Na nic wskazania GPS – Polska, choć tkwi w środku Europy, odpływa. Dokąd? Donikąd – tam, gdzie jej miejsce wskazał ponad sto lat temu Alfred Jarry w młodzieńczym dramacie „Ubu król”, pisząc „W Polsce, czyli nigdzie”. Figura strasznego króla Ubu i jego krainy zaczęła ostatnio powracać w zachodniej publicystyce. Ma pomóc zrozumieć, co się dzieje nie tylko w Polsce, lecz w całym tym dziwnym obszarze zwanym Europą Środkową lub Europą Wschodnią.
Nie chodzi przy tym jedynie o bieżącą politykę, o konkretne osoby sprawujące władzę, lecz o sprawy bardziej zasadnicze: jak to się stało, że Polska, prymus integracji ze strukturami Zachodu, zamieszkana przez najbardziej euroentuzjastyczne społeczeństwo, z dnia na dzień zaczęła wątpić w sensowność tego statusu? Jak to jest, że 27 lat po upadku komunizmu minister w Kancelarii Prezydenta mówi, by jednak przyznać, że Polacy mentalnie i kulturowo są na Wschodzie, a na Zachód zostali przesunięci po drugiej wojnie światowej za cenę swoistej lobotomii – utraty Kresów? To stwierdzenie, jeśli jest wyrazem sposobu myślenia nie tylko jednego ministra, lecz większej formacji, oznacza niemal kopernikański przewrót.

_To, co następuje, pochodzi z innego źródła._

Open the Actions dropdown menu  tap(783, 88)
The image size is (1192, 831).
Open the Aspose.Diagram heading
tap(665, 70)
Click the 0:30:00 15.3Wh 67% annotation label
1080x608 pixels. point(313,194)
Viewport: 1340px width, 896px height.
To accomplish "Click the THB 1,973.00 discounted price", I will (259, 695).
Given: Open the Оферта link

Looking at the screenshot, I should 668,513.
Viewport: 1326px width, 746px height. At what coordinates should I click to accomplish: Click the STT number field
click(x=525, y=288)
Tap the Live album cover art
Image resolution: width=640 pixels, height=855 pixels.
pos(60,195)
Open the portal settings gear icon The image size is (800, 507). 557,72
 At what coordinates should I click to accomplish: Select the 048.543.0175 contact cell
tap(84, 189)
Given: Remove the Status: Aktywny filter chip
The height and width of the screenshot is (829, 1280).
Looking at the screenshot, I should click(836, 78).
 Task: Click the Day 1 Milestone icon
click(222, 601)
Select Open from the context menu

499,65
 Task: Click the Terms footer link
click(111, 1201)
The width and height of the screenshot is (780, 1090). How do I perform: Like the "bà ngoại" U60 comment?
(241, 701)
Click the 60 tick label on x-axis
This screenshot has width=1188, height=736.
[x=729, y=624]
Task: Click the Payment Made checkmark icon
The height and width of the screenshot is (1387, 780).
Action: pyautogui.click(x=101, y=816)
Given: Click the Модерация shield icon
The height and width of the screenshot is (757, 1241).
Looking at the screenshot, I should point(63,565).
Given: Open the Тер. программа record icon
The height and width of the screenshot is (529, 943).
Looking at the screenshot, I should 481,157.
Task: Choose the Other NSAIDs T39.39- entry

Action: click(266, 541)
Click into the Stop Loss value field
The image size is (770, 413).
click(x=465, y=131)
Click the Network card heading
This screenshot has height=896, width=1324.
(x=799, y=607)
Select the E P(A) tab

Postimperialne błoto i brud
Czy rzeczywiście dość już mamy orbitowania wokół zlokalizowanego na Zachodzie centrum świata i odlatujemy w kosmos? Nie warto o to pytać polityków, lecz książki – podpowiada Przemysław Czapliński, literaturoznawca z Uniwersytetu im. Adama Mickiewicza, który w książkach szuka tego samego, co przedstawiciele nauk społecznych próbują odnaleźć w swych kwestionariuszach, wywiadach, statystykach. Chce zrozumieć, jak się zmienia społeczeństwo, i zakłada, że symptomy tej zmiany będzie można dostrzec przede wszystkim w owocach twórczej wyobraźni pisarek i pisarzy.